- [Problem statement]: Convert the lines from the one containing "Describe the element at coordinates (624, 606)" through the one containing "(1820, 15)." into a Markdown table with the columns Row and Content, numbering each line and leaving out blank lines.

= = = = = = =

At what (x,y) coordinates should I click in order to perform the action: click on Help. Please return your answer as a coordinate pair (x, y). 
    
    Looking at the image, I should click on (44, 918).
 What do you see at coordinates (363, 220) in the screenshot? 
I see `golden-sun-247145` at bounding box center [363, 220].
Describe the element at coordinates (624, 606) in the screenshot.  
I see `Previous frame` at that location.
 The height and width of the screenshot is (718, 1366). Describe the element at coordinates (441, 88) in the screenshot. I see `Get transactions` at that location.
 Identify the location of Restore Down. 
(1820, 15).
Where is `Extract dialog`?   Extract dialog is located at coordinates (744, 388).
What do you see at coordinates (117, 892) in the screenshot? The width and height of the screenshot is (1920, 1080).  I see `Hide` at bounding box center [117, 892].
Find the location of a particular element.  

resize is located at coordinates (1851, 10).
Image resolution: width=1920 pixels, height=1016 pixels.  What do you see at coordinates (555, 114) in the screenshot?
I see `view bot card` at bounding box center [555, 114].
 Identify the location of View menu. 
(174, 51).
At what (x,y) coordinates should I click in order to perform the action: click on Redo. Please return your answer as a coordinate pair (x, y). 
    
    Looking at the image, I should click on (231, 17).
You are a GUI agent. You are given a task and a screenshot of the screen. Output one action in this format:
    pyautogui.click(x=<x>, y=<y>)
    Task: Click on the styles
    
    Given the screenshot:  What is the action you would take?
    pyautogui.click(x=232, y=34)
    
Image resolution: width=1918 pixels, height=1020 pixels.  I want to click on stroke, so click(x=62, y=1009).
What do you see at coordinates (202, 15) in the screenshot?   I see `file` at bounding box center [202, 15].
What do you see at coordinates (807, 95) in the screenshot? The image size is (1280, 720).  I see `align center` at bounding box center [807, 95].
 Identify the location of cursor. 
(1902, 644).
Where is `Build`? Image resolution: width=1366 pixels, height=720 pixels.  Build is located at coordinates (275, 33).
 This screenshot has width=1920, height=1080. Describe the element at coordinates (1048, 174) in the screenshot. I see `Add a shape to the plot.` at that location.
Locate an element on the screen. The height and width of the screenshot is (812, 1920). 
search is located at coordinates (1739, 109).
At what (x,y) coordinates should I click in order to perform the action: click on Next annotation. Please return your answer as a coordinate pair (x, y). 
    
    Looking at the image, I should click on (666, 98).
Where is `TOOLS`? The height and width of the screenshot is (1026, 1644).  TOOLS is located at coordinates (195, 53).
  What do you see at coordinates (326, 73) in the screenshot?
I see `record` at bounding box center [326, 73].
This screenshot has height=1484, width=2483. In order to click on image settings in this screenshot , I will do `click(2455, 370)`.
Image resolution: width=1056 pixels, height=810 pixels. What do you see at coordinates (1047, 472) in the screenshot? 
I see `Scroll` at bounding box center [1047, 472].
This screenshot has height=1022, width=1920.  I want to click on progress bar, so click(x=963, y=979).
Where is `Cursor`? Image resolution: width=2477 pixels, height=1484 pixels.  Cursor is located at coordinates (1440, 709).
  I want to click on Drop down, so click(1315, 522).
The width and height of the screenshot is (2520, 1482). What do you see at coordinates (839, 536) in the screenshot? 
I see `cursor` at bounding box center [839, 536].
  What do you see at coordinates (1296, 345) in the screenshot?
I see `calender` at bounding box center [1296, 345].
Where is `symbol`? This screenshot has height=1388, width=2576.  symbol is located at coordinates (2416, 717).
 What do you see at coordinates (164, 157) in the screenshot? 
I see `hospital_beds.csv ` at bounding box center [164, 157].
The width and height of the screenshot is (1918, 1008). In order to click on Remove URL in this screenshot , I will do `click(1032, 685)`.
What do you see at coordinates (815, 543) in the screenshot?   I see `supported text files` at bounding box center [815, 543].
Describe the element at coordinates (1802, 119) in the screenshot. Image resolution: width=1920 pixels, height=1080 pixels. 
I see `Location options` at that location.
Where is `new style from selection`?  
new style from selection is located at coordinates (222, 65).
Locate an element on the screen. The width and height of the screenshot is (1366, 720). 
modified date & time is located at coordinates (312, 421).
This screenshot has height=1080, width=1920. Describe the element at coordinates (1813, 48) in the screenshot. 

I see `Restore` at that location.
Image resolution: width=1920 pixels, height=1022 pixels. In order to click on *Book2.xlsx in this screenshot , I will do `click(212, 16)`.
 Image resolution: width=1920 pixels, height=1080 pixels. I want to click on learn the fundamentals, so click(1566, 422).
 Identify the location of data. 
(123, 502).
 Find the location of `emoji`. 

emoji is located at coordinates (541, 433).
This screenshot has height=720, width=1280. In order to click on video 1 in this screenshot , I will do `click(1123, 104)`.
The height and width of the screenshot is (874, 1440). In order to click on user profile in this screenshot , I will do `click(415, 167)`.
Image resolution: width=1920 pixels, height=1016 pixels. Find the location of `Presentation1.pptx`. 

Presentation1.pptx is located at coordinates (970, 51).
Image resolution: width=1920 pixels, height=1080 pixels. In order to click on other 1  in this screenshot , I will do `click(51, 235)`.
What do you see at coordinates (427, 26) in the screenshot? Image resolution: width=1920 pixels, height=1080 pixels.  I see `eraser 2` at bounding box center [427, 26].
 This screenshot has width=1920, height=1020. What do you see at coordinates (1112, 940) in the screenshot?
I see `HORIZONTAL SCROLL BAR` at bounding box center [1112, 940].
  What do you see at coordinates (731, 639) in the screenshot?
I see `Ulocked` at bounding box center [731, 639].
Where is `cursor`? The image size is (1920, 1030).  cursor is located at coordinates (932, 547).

= = = = = = =

- [Worked solution]:
| Row | Content |
|---|---|
| 1 | Describe the element at coordinates (624, 606) in the screenshot.   |
| 2 | I see `Previous frame` at that location. |
| 3 |  The height and width of the screenshot is (718, 1366). Describe the element at coordinates (441, 88) in the screenshot. I see `Get transactions` at that location. |
| 4 |  Identify the location of Restore Down.  |
| 5 | (1820, 15). |